GIVEN RECORDS:
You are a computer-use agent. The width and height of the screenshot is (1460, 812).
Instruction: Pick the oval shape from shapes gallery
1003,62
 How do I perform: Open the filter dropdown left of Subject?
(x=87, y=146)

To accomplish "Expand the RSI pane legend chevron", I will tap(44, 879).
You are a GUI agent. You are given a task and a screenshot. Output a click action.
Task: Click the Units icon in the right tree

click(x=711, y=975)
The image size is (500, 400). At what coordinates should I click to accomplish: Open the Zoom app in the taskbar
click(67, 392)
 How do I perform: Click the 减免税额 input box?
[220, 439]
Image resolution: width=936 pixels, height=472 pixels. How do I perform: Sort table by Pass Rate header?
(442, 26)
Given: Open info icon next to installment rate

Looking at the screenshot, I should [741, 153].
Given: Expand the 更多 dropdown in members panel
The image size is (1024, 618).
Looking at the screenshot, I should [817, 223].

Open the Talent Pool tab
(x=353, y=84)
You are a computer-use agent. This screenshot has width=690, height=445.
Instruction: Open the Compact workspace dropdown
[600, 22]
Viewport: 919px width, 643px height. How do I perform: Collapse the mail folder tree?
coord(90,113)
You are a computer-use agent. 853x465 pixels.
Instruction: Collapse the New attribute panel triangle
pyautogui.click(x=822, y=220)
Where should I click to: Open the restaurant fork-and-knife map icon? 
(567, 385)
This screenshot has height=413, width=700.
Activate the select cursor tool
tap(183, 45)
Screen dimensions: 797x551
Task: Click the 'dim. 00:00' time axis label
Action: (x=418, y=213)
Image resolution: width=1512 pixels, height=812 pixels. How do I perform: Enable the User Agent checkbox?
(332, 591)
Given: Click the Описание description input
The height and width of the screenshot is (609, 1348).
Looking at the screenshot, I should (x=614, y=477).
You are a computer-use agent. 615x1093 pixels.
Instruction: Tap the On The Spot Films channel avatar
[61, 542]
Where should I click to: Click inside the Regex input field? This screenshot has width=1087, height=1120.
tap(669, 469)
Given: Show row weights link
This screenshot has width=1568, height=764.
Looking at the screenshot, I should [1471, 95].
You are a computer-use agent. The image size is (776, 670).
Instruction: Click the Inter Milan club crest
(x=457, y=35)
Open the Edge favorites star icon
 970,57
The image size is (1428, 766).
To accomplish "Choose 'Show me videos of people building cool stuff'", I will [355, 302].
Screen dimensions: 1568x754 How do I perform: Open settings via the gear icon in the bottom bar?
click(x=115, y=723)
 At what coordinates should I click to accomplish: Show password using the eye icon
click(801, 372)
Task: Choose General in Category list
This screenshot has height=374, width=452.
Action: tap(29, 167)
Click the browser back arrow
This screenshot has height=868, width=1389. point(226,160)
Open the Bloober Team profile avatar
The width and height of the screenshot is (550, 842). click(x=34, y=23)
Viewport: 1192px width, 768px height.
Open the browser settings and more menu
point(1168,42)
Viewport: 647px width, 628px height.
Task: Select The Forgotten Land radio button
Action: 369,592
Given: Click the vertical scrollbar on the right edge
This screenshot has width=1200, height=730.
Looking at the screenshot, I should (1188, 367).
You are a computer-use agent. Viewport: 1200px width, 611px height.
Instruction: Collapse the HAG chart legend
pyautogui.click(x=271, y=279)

ACTION ITEM: Please reproduce the lines from the line with "Viewport: 919px width, 643px" to the line with "This screenshot has height=413, width=700.", both ends included, exactly as they appear above.

ANSWER SPACE:
Viewport: 919px width, 643px height. How do I perform: Collapse the mail folder tree?
coord(90,113)
You are a computer-use agent. 853x465 pixels.
Instruction: Collapse the New attribute panel triangle
pyautogui.click(x=822, y=220)
Where should I click to: Open the restaurant fork-and-knife map icon? 
(567, 385)
This screenshot has height=413, width=700.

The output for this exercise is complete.